Although there are examples of extremist bloggers, this only proves that there is an audience for everyone. That audience might be small or large, as in the case of Scoble, who ranks among the top 100 blogs at Technorati, a noted site that practices the tagging and taxonomy of the web. Scoble cites “linking behavior” as the method for establishing credibility. A blog is only as reliable as its inbound links; when a large number of people use a particular blog as a reference point, they confer credibility on the blogger. The audience is the evidence. Scoble expects that readers will “triangulate in on the truth” when there is any doubt as to the veracity of a story or the credibility of a source. The blogosphere corrects itself: the sheer number of readers and writers on any given topic makes it difficult to be wrong for long about anything.

This abundance of information can appear overwhelming to the reader at first, but new technologies such as RSS (Really Simple Syndication) and feed aggregators simplify the process. When a reader subscribes to an RSS feed, he commands his computer to automatically download the headlines and sometimes the entire entries of a given blog. These feeds constantly update themselves and are distributed into categories of his choosing. The resulting page aggregates the news: the reader gathers many sources of information into one document, cutting his news reading time exponentially. Scoble subscribes to over 1200 feeds.

Increased access to information makes for smarter readers of news and smarter consumers of products. Traditional news organizations and corporations are both struggling to keep up with the pace of the online word-of-mouth network.

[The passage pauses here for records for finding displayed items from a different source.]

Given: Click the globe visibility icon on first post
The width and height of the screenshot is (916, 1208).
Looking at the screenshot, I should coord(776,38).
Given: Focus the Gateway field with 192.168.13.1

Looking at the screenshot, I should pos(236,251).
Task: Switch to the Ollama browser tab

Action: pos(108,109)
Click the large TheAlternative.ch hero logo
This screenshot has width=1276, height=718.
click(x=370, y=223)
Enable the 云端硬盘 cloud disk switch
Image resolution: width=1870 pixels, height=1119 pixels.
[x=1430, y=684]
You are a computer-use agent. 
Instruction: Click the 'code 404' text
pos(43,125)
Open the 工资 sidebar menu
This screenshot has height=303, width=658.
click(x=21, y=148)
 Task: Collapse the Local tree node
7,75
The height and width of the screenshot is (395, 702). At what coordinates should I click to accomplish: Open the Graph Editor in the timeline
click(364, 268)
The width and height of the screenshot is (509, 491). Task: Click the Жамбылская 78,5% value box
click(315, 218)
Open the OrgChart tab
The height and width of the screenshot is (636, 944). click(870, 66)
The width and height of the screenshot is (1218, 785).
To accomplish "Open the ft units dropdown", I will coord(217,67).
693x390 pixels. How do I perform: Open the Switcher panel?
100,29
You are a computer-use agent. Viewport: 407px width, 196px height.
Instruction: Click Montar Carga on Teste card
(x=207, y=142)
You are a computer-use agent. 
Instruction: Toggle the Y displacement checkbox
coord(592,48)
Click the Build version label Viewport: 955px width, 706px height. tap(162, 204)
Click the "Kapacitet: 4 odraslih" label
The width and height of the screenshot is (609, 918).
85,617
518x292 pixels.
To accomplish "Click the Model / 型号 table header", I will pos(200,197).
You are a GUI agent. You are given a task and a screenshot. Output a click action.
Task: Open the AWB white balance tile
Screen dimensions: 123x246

In recent months, bloggers have beaten traditional journalists and corporations to the punch on stories like Rathergate, Kryptonite’s ball-point pen problem, and CNN executive Eason Jordan’s statements about the U.S. military targeting journalists.

Bloggers are driving a tighter news cycle, forcing the mainstream media and corporations to enter the online foray themselves. Enter Robert Scoble. The Economist magazine this week called him Microsoft’s “Chief Humanizing Officer.” He does humanize a monolithic corporation, but he also acts as Microsoft’s good cop, their man on the street, the guy who will set things straight in the blogosphere, whether he is evangelizing the use of Tablet PCs or discussing what is acceptable to talk about in a corporate blog. He speaks honestly, avoids corporate doubletalk, and as a result, Scoble has earned the respect of thousands of readers. The Economist raises the question of whether this is the death knell of conventional corporate communications. As blogger Jeff Jarvis of BuzzMachine commented, “[I]f you actually tell the truth to people, you don’t have to spend on spin.”